Borrowers seeking money to consolidate credit card debt, pay for a home renovation or pay for school can be funded by creditors like you and me who have some cash to lend and want to collect a higher interest rate than we can get anywhere else.
Of course, as lenders we’d face “repayment risk.”
And that’s where institutions stepped in – in a big, big way big way
All Knowing… and All Powerful
If you or I fund a personal loan and we get stiffed, we’re going to feel the sting. One way to not feel it so much is to have a lot of money to lend, to make lots of loans and to be diversified across a wide spectrum of borrowers. That way, the high interest rates you earn as a lender – across a large loan book – will tend to offset a small-but-expected number of defaults… generating a still high rate of return on your investment.

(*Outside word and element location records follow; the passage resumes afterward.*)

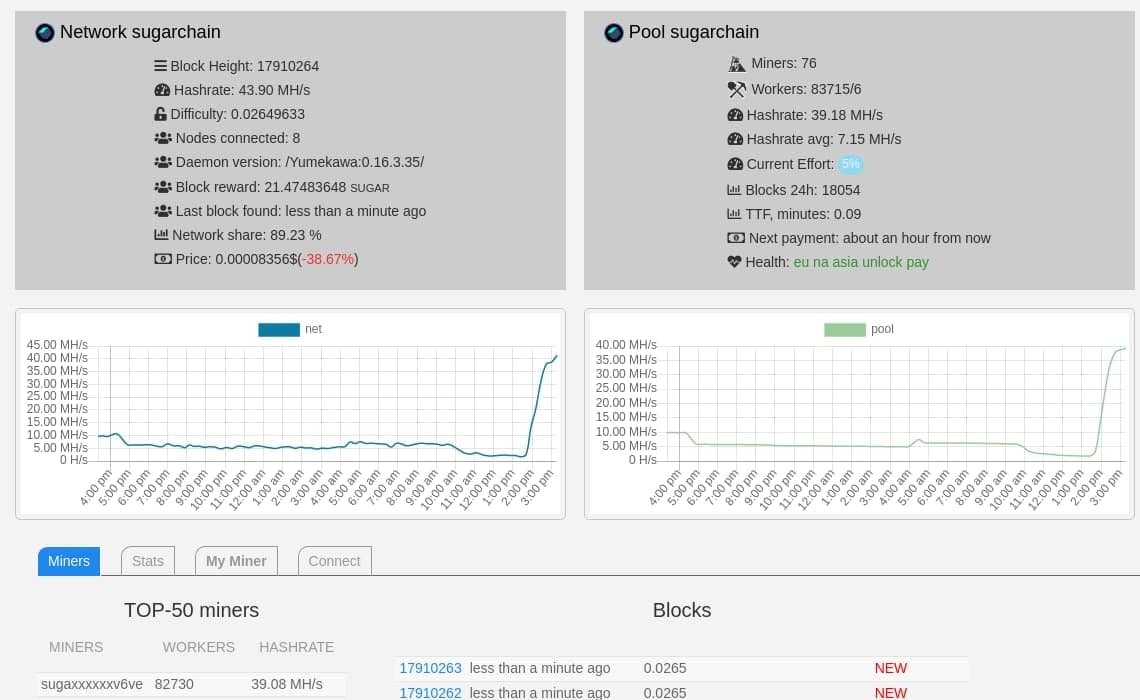
Task: Open block 17910263 details link
Action: pyautogui.click(x=430, y=668)
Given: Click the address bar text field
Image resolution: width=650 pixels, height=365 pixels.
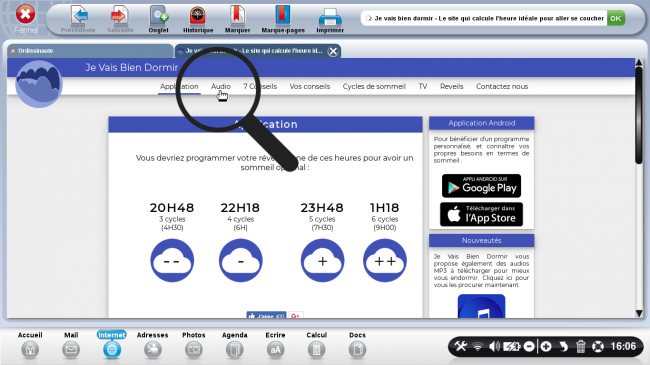Looking at the screenshot, I should (x=484, y=18).
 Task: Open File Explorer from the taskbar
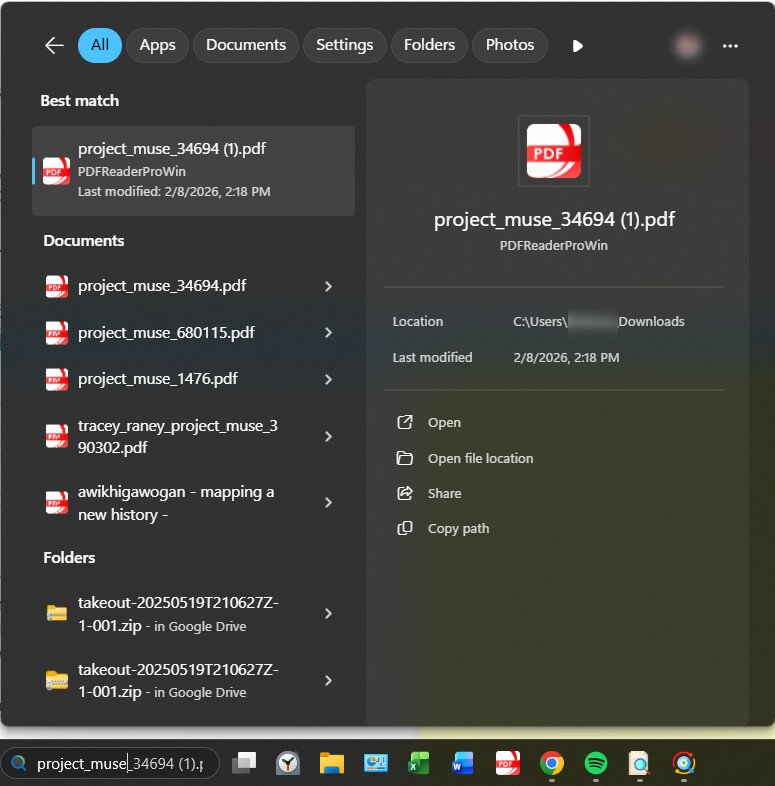332,764
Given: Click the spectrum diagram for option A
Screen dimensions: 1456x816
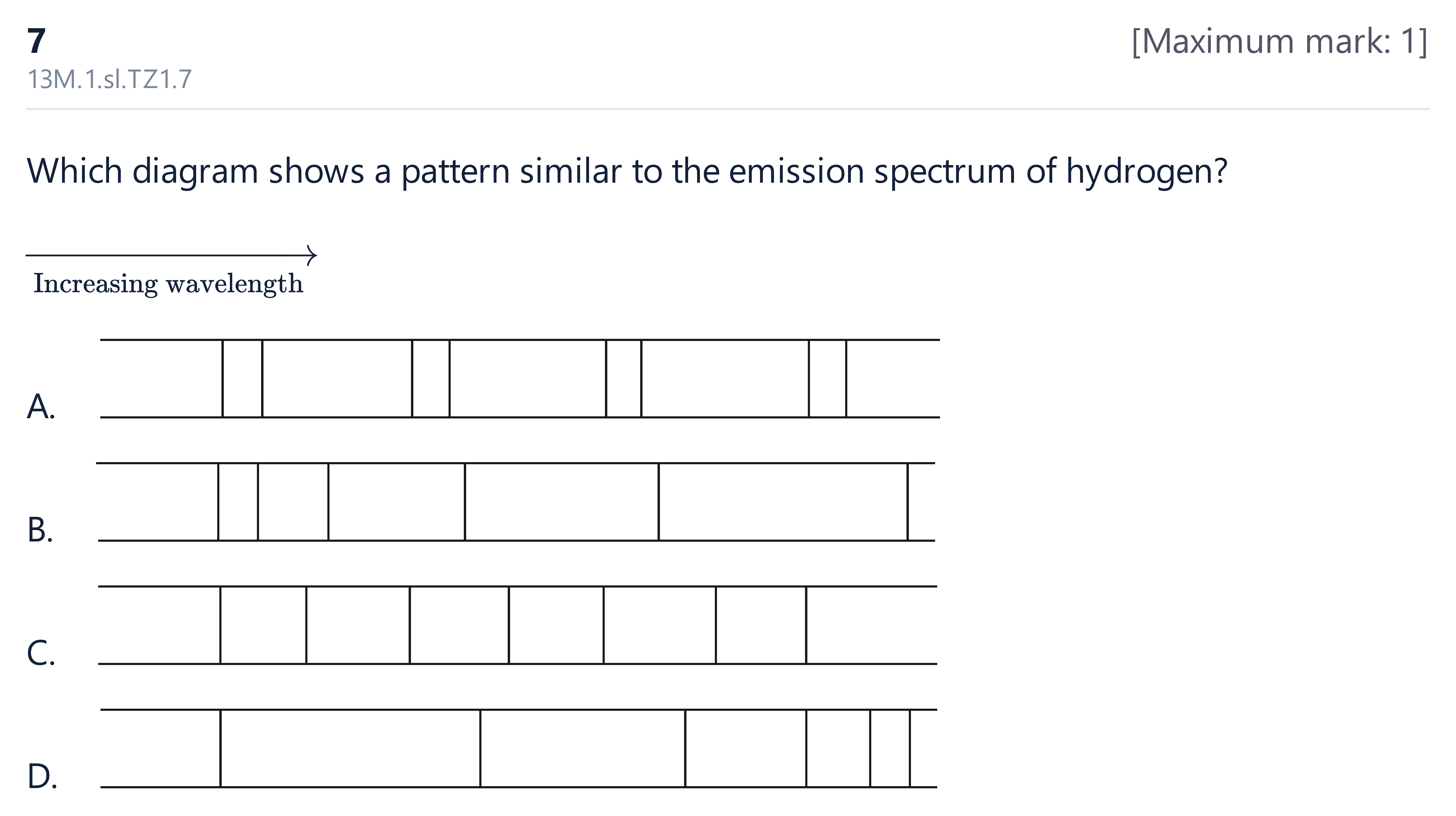Looking at the screenshot, I should [x=520, y=379].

Goldman Sachs knows that. More importantly, Goldman knows how to assess risk – and is even creating newfangled models that are designed to calculate all the risks of this new lending market. It also has access to enough money to make billions of dollars in new consumer loans. And it has access to the technology needed to create lending platforms in cyberspace.
Add all this together, and it’s clear Goldman Sachs believes it has the muscle to become a serious player in the consumer lending business.
Make no mistake: This isn’t a kinder, gentler Goldman Sachs bending over backward to help little borrowers.
Truth be told, if you want a truly accurate picture, consider what Matt Taibbi of Rolling Stone famously wrote about Goldman back in 2009: “The world’s most powerful investment bank is a great vampire squid wrapped around the face of humanity, relentlessly jamming its blood funnel into anything that smells like money.”
And it’s clear that right here… Goldman Sachs smells money.
Lots of money.
The multitentacled bank recently hired Harit Talwar, the former chief marketing officer of Discover Financial Services (NYSE: DFS), and bestowed upon him the coveted Goldman Sachs’ “partner” status. Talwar’s mission: Build the investment bank’s online lending business.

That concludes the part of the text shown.